Battle for Lefkoşa
“PROGRESS and stability have been achieved . . . and now it is time for sustainable development” — so said Lefkoşa Mayor Mehmet Harmancı, who is seeking a second, four-year term on June 24.
Social Democratic Party (TDP) candidate Mr Harmancı rejected claims of mounting municipal debt, saying his authority would have “totally paid off” its 30 million TL bank debts on July 3 and had managed to build up reserve funds through making monthly payments of some 1 million TL.
“We have paid workers’ tax, salaries and social insurance premiums then managed to create a 10 million TL investment and increased our funds from 34TL to 68 million TL.”
They had also paid some 12.2 million TL — including 4.2 million TL outstanding from the previous adminis- tration — to pensioners and some 7.7 million TL to shopkeepers and construction companies.
The workforce had been reduced from 901 to 830, with no new staff taken on, and outstanding contributions inherited from his predecessor would be repaid after 2020 under legislation for restructuring local authority debt.
Talking about his plans for a new four-year term, he pledged to invest 35 million TL in Lefkoşa if reelected, and to tackle the city’s “traffic congestion problem”.
Mr Harmancı highlighted among “landmark schemes” of his four-year tenure the creation of the country’s only current refuge for battered women and their children; a “sharing kitchen” in the walled city to provide free hot meals to the poor, elderly and disabled; youth centres set up across the capital; a Without Obstacles unit for the disabled; and improved care at home for the elderly.

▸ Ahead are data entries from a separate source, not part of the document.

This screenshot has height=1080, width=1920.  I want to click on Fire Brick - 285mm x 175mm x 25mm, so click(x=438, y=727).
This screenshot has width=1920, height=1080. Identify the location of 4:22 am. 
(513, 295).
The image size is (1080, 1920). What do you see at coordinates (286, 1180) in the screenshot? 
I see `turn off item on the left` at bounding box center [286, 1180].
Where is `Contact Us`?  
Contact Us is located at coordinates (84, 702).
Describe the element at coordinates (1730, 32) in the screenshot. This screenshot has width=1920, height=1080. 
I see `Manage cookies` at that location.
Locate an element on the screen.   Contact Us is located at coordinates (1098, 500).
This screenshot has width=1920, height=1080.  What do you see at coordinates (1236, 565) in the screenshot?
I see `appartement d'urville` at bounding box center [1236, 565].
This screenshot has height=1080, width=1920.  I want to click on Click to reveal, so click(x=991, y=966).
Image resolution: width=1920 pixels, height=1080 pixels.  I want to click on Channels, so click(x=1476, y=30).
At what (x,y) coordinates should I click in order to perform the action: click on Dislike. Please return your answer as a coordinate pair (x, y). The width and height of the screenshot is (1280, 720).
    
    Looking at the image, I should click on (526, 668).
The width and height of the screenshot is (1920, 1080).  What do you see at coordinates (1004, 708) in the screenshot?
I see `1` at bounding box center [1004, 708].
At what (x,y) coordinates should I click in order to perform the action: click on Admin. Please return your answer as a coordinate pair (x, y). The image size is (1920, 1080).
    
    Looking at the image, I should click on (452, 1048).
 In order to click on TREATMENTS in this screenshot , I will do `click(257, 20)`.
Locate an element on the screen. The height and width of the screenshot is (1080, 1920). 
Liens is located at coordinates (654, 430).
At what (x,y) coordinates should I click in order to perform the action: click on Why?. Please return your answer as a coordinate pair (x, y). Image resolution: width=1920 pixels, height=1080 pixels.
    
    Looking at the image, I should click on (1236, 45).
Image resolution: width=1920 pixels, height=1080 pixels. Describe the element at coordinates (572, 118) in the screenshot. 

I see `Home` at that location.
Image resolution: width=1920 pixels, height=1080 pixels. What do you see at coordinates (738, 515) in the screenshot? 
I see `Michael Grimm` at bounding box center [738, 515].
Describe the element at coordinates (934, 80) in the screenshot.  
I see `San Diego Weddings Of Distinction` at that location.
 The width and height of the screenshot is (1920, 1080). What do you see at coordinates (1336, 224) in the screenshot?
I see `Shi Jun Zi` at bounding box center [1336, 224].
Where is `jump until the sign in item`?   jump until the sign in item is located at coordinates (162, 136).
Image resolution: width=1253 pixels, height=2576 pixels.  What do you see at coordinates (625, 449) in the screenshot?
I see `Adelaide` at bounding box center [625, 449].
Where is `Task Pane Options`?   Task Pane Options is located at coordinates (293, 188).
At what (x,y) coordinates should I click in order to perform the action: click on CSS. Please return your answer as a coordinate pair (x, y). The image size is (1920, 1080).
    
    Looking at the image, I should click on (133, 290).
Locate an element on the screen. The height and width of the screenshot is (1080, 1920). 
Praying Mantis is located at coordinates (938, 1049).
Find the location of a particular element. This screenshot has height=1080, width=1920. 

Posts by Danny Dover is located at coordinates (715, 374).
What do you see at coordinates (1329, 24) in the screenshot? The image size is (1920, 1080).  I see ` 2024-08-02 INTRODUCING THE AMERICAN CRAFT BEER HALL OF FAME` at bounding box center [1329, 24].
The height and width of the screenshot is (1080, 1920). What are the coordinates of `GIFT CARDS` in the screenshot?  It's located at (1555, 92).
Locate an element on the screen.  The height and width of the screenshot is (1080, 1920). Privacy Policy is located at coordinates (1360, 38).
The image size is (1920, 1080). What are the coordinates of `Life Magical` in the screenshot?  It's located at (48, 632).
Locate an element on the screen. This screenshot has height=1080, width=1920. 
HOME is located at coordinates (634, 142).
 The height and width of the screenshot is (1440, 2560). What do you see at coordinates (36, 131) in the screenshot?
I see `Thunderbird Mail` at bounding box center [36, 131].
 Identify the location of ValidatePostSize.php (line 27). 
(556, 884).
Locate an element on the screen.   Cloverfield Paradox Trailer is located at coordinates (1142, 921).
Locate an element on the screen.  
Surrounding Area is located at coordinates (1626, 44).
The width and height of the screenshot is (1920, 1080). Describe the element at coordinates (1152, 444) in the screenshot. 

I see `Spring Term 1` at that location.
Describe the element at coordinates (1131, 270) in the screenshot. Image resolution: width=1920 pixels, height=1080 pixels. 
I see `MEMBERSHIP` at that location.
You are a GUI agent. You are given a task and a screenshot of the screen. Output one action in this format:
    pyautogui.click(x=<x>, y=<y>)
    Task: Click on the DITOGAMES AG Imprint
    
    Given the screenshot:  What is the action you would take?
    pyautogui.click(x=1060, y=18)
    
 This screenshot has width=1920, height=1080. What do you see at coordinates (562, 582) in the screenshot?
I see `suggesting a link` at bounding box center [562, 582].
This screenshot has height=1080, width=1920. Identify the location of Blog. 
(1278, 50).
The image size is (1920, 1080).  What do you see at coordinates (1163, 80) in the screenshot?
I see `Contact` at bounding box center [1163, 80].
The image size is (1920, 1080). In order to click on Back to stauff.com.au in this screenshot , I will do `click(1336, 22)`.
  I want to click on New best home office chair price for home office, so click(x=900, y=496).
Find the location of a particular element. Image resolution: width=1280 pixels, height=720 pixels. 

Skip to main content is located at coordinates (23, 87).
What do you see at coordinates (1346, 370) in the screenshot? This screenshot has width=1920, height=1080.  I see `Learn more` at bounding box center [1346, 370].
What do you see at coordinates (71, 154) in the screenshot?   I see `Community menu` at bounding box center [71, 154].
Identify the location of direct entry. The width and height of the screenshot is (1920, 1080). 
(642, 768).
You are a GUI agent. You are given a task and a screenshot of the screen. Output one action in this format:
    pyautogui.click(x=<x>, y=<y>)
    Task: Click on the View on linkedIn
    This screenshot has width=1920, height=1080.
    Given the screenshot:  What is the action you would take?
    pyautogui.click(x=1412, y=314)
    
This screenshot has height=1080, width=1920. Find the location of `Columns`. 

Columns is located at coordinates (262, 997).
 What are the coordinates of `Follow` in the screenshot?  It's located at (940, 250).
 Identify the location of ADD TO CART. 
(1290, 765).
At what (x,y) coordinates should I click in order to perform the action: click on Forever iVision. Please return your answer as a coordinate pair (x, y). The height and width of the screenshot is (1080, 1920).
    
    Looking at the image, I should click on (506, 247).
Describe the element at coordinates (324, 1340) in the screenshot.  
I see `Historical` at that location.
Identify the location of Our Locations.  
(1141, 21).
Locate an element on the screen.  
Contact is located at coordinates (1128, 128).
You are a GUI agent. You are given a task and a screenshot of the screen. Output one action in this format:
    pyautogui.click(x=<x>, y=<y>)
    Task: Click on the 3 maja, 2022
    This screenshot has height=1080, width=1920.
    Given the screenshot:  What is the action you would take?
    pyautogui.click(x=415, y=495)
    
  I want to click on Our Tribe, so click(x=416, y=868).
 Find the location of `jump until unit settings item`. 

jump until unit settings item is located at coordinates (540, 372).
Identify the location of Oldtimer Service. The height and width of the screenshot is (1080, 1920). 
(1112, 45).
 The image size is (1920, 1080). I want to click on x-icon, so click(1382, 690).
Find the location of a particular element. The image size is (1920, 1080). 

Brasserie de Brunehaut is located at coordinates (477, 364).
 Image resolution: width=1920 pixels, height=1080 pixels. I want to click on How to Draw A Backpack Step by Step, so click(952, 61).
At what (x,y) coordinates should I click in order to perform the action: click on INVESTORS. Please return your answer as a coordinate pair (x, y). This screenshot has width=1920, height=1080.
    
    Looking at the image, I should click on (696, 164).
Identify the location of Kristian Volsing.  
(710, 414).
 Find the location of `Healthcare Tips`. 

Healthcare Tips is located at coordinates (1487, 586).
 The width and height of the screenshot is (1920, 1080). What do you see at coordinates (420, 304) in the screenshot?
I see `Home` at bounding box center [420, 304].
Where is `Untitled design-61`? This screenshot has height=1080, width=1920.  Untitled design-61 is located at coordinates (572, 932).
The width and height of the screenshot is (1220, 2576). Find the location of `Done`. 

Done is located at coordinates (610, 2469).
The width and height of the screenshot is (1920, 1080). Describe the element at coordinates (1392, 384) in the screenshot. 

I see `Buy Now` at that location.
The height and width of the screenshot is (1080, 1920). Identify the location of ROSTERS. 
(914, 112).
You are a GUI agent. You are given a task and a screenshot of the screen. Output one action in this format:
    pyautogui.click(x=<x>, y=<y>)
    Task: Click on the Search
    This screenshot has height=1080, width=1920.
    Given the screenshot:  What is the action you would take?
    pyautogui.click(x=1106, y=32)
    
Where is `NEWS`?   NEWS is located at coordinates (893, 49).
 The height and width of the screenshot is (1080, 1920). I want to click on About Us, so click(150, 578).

He reiterated his “firm position” against “human rights abuses in nightclubs” and hailed a landmark court judgment in April, pioneered by his new gender equality unit, that illegal prostitution was taking place there.
He also pointed to infrastructural upgrades including a new bridge between the Gelibolu and Marmara areas; connecting some 420 households to mains sewerage, with a further 6,000 buildings to follow suit; and ongoing road asphalting and landscaping.
Meanwhile, he dismissed claims of excessive water prices, saying the base tariffs of up to 13 tonnes covered “the amount used by 80 per cent of people in the capital”.
“Together, we managed to save [Lefkoşa] from bad times and together we will carry it to even better days,” he said.
“Our first goal was to reinstate its prestige, which had deteriorated under the previous administration. We managed to rebuild good relations between the people and the municipality with solution-focused strategies. People believed in us and we will keep doing our best for them.”